The family of an Australian drug smuggler hanged in Singapore arrived home with his body early Sunday.
Nguyen Tuong Van's mother Kim and brother Khoa brought back his body ahead of a funeral Wednesday at the southern city of Melbourne's St. Patrick's Catholic Cathedral.
The family left the airport through a private exit, avoiding groups of supporters and reporters, local media said.
On Saturday, a lawyer who tried to have Nguyen's life spared, urged the Australian government to protest the use of the death penalty in the United States.
Nguyen went to the gallows Friday, the same day that convicted murderer Kenneth Lee Boyd became the 1,000th person put to death in the United States since capital punishment resumed there in 1977.
"Some laws are wrong, and we have an obligation to speak out against those laws wherever they are," lawyer Julian McMahon told Australian Associated Press.
"The Australian community has a reawakened awareness from this case that premeditated state-sanctioned killing is wrong," he said of Nguyen's execution.
"We should not be afraid to speak the truth to our powerful friend the United States," McMahon added.
Nguyen's execution sparked an outcry in Australia.

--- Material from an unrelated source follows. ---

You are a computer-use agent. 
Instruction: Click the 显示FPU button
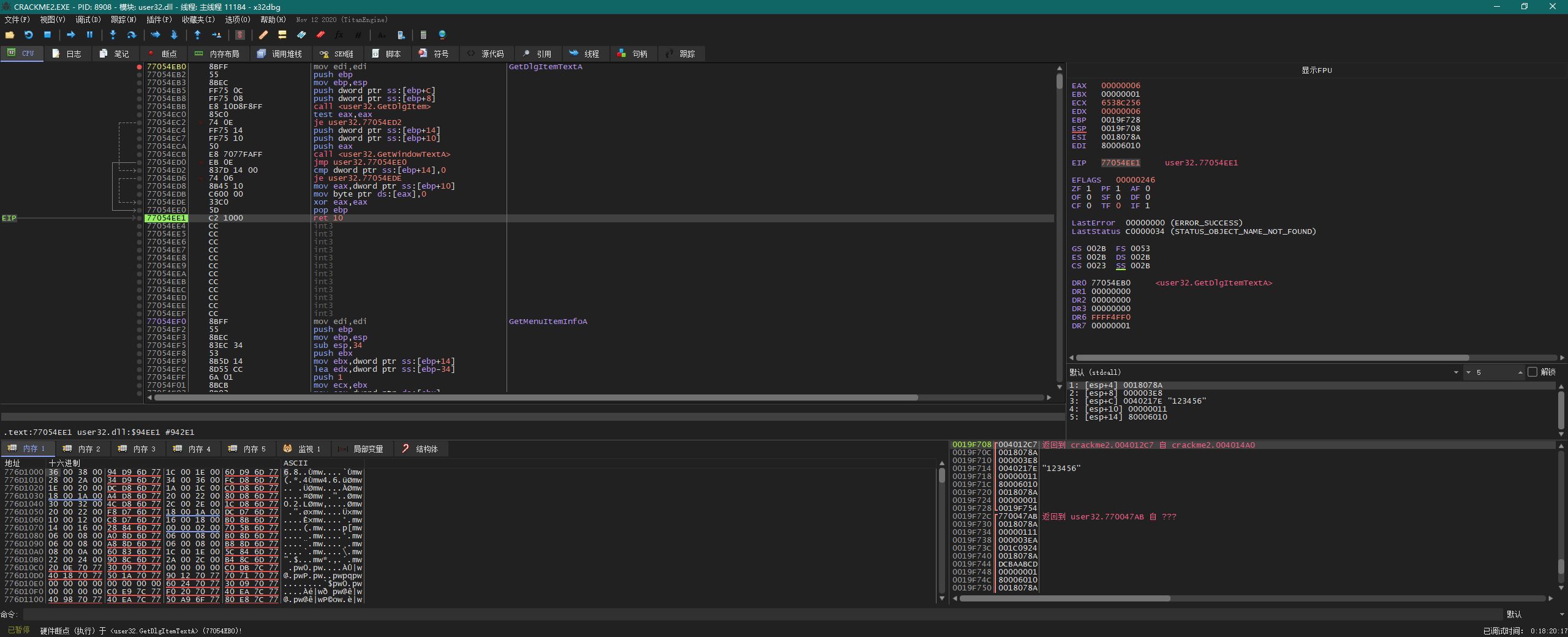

Vigils were held across the country Friday morning and bells rang out 25 times once for every year of his life at the hour of his hanging.
McMahon was scathing in his criticism of Singapore's mandatory death penalty for drug smugglers.
"It is even more legally and morally repugnant when it is mandatory, premeditated state-sanctioned killing," he said.
Still, he praised Nguyen's jailers. "By the time Van died everyone involved in the case knew the prison workers had only been kindly to him and he loved them, to use his words," McMahon said.
He said Nguyen had written many letters in the lead up to his death and lawyers would distribute them this week.
Some of the letters were to "important people" but may contain private thoughts and were not necessarily for public perusal, McMahon said without elaborating, reported AP. P.T.